# [WHAT TO PRODUCE]
Your whole answer should be the number of lines in the material below that include the word "agent".

# [RECORDS SUPPLIED]
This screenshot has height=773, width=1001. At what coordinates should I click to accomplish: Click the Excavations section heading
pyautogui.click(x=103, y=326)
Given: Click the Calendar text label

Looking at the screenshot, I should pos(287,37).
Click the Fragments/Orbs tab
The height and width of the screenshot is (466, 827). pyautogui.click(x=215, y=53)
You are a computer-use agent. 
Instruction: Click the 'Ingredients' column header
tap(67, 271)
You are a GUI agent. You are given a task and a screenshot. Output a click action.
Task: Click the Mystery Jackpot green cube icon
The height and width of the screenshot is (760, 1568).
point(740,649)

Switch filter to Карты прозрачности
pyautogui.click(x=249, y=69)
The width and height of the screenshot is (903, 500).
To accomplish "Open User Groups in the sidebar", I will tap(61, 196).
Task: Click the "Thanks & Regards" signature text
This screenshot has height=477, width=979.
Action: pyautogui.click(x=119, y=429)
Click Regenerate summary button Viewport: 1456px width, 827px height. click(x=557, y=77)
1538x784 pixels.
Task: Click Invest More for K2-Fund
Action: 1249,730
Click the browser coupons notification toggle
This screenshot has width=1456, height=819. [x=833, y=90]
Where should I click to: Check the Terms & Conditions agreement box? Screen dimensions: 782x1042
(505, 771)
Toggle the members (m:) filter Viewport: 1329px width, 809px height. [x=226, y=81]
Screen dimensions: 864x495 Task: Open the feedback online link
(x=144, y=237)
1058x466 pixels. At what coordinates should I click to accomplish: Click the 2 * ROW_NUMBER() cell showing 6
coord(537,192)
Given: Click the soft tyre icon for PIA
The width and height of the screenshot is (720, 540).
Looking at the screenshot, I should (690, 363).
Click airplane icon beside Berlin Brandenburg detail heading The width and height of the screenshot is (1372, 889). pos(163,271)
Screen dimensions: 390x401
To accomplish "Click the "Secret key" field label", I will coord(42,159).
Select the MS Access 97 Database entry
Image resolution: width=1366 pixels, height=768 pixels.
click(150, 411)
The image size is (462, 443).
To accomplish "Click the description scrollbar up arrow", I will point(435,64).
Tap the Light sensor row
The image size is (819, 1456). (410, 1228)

# [EXPECTED OUTPUT]
2